Pixel coordinate grounding data

-.-.-

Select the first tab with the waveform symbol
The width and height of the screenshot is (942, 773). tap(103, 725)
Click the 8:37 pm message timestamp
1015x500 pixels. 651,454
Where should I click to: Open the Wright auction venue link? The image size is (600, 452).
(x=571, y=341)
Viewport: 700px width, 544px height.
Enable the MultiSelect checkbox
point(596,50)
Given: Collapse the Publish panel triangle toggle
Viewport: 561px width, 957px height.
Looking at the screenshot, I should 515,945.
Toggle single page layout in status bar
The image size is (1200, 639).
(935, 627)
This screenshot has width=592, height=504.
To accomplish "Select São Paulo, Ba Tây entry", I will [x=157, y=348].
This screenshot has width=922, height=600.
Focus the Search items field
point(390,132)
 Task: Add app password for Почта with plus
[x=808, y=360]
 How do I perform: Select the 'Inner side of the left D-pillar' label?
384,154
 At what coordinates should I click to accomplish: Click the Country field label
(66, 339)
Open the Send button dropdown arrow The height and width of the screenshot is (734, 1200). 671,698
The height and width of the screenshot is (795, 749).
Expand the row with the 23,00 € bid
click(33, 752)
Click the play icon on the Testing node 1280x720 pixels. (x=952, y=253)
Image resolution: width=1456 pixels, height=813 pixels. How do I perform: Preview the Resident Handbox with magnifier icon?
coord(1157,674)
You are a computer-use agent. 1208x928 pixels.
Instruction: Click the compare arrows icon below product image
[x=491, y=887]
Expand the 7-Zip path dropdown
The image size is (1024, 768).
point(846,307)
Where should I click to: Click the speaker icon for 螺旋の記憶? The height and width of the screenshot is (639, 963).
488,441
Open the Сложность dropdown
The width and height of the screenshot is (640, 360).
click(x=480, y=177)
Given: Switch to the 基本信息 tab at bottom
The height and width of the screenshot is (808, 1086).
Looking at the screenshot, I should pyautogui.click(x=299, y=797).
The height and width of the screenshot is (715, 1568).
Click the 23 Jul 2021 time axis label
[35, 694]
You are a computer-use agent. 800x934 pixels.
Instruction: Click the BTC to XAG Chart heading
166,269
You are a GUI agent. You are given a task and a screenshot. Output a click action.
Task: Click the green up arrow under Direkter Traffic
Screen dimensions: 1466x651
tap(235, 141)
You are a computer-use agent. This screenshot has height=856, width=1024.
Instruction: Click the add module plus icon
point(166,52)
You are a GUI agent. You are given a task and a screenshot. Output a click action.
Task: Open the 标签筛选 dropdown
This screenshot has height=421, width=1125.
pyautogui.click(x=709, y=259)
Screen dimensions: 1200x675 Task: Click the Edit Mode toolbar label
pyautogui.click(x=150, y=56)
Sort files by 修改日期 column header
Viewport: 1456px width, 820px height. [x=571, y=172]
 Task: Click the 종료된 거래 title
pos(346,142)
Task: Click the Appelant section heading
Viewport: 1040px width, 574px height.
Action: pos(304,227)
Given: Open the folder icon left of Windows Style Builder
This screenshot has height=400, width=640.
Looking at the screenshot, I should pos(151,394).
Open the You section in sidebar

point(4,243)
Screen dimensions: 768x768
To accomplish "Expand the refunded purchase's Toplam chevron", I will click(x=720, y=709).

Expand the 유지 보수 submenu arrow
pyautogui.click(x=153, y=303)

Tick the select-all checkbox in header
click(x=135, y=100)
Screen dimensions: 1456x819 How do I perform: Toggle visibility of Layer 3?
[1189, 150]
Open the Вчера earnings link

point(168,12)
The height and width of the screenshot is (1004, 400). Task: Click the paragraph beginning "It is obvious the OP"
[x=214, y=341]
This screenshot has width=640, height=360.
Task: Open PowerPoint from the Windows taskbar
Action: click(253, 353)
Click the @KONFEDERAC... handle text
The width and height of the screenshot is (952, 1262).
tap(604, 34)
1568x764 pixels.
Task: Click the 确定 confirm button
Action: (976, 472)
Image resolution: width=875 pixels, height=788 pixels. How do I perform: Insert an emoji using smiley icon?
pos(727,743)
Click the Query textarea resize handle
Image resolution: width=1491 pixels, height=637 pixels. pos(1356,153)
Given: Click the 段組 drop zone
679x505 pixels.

-.-.-

[Your task]:
Every line that contains the string "will" should be copied from the records.

[Result of this exercise]:
To accomplish "Select São Paulo, Ba Tây entry", I will [x=157, y=348].
To accomplish "Expand the refunded purchase's Toplam chevron", I will click(x=720, y=709).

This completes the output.